Page officially left the campaign in September amid growing questions about his ties to Russia. In July, he traveled to Moscow to speak at a ceremony for the New Economic School. While in the Russian capital, Page met Russia’s deputy prime minister, Arkady Dvorkovich.

Trump’s detractors pointed to the Page’s visit to Moscow as evidence that the Republican was either too soft on Russia or, worse, in the Kremlin’s pocket. Those allegations have only grown in recent months amid growing evidence that the Russian government orchestrated cyber attacks against Democrat during the campaign.

Carter Page speaking in Moscow, July 7, 2016. (Youtube screen grab)

Page is also mentioned several times in a dossier written by former British spy Christopher Steele. The document, which is still uncorroborated but is in the hands of the FBI, alleges that Page served as the Trump campaign’s liaison to the Kremlin and that he held secret meetings with Kremlin officials and with Igor Sechin, an ally of Vladimir Putin and the president of Russian oil giant Rosneft.

Page has denied holding those meetings and refers to Steele’s document as the “Dodgy Dossier.”

Page’s interactions with Russian government agents were cited in the FBI’s application for last year’s surveillance warrant.

In its application for the warrant, the FBI argued that there was probable cause to believe that Page was working as a secret agent of the Russian government.

The warrant application cited a 2013 attempt made by a Russian espionage ring in New York City to recruit Page. Three spies who were working under cover met with Page and discussed their recruitment attempts. One of the spies called Page an “idiot” who was motivated by money, a sealed January 2015 FBI affidavit states. BuzzFeed News first reported the affidavit earlier this month. (RELATED: Russian Spies Tried To Recruit Carter Page In 2013)

Page says he was not recruited by the spies and that he did nothing improper in his interactions with them. He has acknowledged giving some documents to the men but says the papers were from lectures he has given at New York University.

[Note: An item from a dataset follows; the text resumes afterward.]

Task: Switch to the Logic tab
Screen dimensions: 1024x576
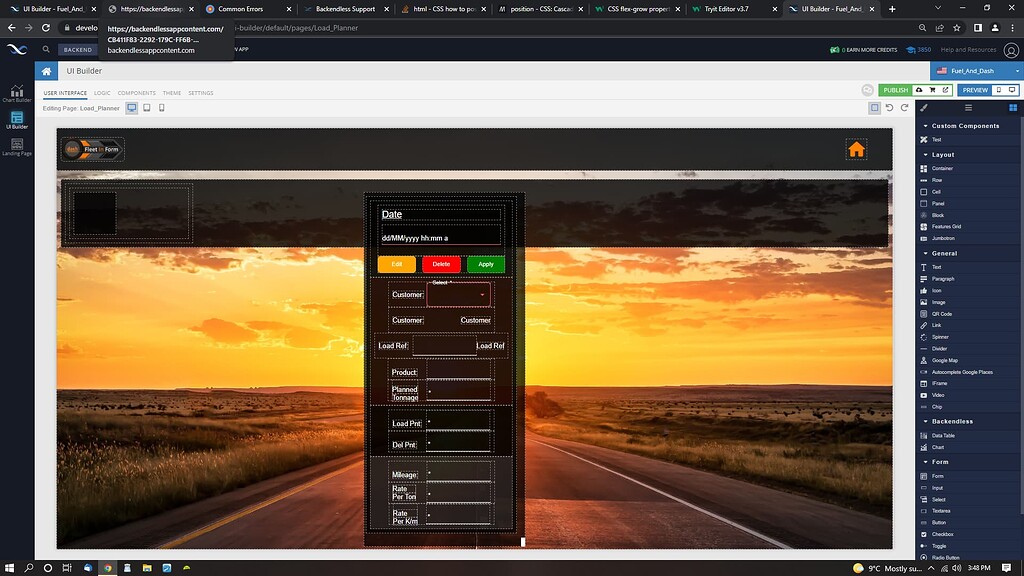Action: (102, 93)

FBI and Justice Department officials sought the warrant only after Page separated from the campaign, The New York Times reported on Wednesday. The officials waited to seek the warrant in order to not be seen as intervening in the presidential campaign, sources told The Times.

Lewandowski has had at least one other documented interaction with Page. He was the campaign official who gave final approval to Page’s visit to Moscow.

Politico reported last month that Page sought permission to make the trip from J.D. Gordon, another Trump campaign foreign policy adviser. Gordon told Page that the trip was a bad idea. After several weeks, Page bypassed Gordon asked Lewandowski and campaign spokeswoman Hope Hicks for permission to make the trip.

Lewandowski reportedly informed Page that he would have to take the trip in his personal capacity and not in affiliation with the campaign.

This article has been updated with comment from Lewandowski.